Advantageously, the RF coaxial transmission line 29 has a reduced cross-sectional size, thereby permitting easier installation into the antenna assembly 24. In particular, the coaxial sections 31a-31b of the RF coaxial transmission line 29 do not include the wide bolted flanges as their connections, such as in typical approaches. This permits the coaxial sections 31a-31b to require less space within the antenna assembly 24, which reduces the cost of drilling the wellbore. Moreover, the low profile size of the RF coaxial transmission line 29 permits a large dielectric spacer 43, which prevents arching and allows greater voltages to be used.

Additionally, the ease of assembly using a simple torque tool reduces typical installing time by 90%, and is capable of application in overhead installations. Moreover, in some embodiments, the overlapping mechanical threaded joint 51 comprises a single type of metal, which may reduce corrosion issues.

Another aspect is directed to a method of making an RF coaxial transmission line 29 for an antenna assembly 24 to be positioned within a wellbore in a subterranean formation 27, the antenna assembly comprising a tubular antenna element 28. The method comprises forming the RF coaxial transmission line 29 to be positioned within the tubular antenna element 28. The RF coaxial transmission line 29 comprises a series of coaxial sections 31a-31b coupled together in end-to-end relation, each coaxial section comprising an inner conductor 32a-32b, an outer conductor 33a-33b surrounding the inner conductor, and a dielectric 34a-34b (e.g. air space) therebetween. Each of the outer conductors 33a-33b has opposing threaded ends 35a-35b defining overlapping mechanical threaded joints with adjacent outer conductors.

Referring now to FIG. 6-10, a diagrams 60 & 70, 65 & 75 respectively show maximum toque (pin loads in PSI) and resultant stress (total deformation in inches) for the connector portions of the coaxial sections 31a-31b. Diagram 80 shows maximum live load for the connector, and diagram 85 shows resultant stress (pin loads in PSI). Advantageously, the connectors may be minimally stressed during torquing. The female coupler may have higher stress due to thin walls at threaded relief recesses 37a. In the diagrams, the tension and compression are analyzed using worst case for margin calculations. Also, the threading relief recess 37a may be strength limiting section of connector portion, but the conductive tube and connector strengths closely matched. The joints between the coaxial sections 31a-31b are maintained by the torque. The diagrams 60 & 70, 65 & 75 are for load cases (tension, compression, live load, thermal) that show that preload is maintained and stress are low on the part.

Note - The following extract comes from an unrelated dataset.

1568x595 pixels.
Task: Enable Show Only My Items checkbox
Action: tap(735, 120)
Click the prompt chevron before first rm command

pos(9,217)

Many modifications and other embodiments of the invention will come to the mind of one skilled in the art having the benefit of the teachings presented in the foregoing descriptions and the associated drawings. Therefore, it is understood that the invention is not to be limited to the specific embodiments disclosed, and that modifications and embodiments are intended to be included within the scope of the appended claims.